__PASSAGE GIVEN__:
■ ■ ■ ■
Dialogflow CX basics

This document describes the basics of using Dialogflow CX. It provides an overview of the most important concepts.


A Dialogflow CX agent is a virtual agent that handles concurrent conversations with your end-users. It is a natural language understanding module that understands the nuances of human language. Dialogflow translates end-user text or audio during a conversation to structured data that your apps and services can understand. You design and build a Dialogflow agent to handle the types of conversations required for your system.

A Dialogflow agent is similar to a human call center agent. You train them both to handle expected conversation scenarios, and your training does not need to be overly explicit.


Complex dialogs often involve multiple conversation topics. For example, a pizza delivery agent may have food order, customer information, and confirmation as distinct topics. Each topic requires multiple conversational turns for an agent to acquire the relevant information from the end-user.

Flows are used to define these topics and the associated conversational paths. Every agent has one flow called the Default Start Flow. This single flow may be all you need for a simple agent. More complicated agents may require additional flows, and different development team members can be responsible for building and maintaining these flows. For example, the flows of a pizza delivery agent may look like the following:

Example multi-flow diagram.

Dialogflow CX flows serve a similar purpose as sub-agents for Dialogflow ES mega agents. Flows provide better conversation control, and they do not incur additional cost.


A Dialogflow CX conversation (session) can be described and visualized as a state machine. The states of a CX session are represented by pages.
■ ■ ■ ■
__SUPPLIED RECORDS__:

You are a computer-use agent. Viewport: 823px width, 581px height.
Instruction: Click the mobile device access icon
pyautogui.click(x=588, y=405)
■ ■ ■ ■
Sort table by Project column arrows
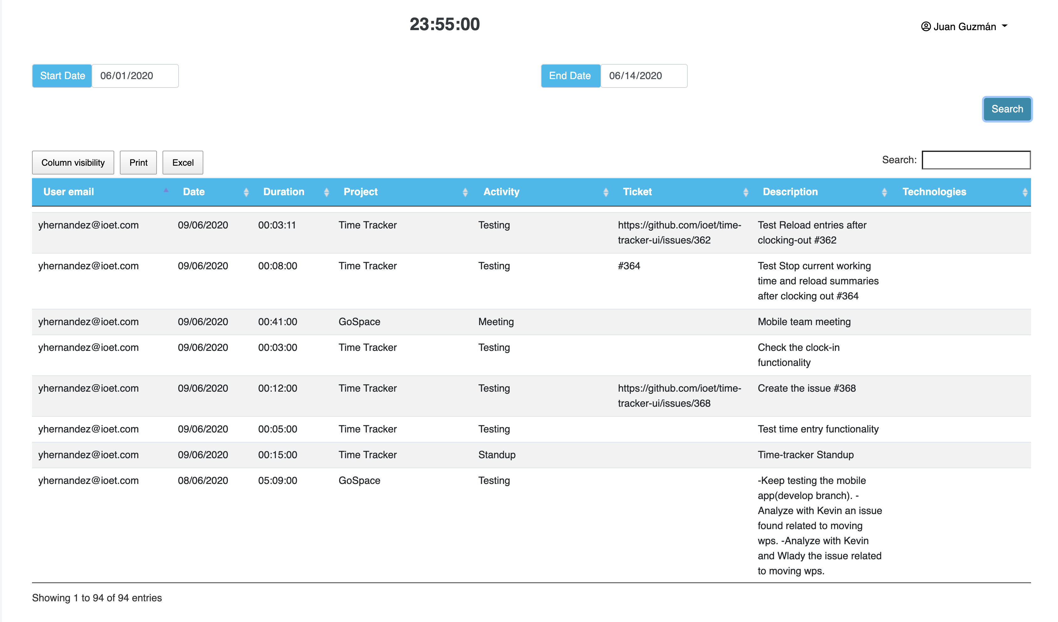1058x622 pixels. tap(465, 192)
■ ■ ■ ■
__STATED GOAL__: In the Dialogflow CX overview above, reproduce word for word the passage from "A Dialogflow CX agent" up to and including "be overly explicit.".

__THE RESPONSE__:
A Dialogflow CX agent is a virtual agent that handles concurrent conversations with your end-users. It is a natural language understanding module that understands the nuances of human language. Dialogflow translates end-user text or audio during a conversation to structured data that your apps and services can understand. You design and build a Dialogflow agent to handle the types of conversations required for your system.

A Dialogflow agent is similar to a human call center agent. You train them both to handle expected conversation scenarios, and your training does not need to be overly explicit.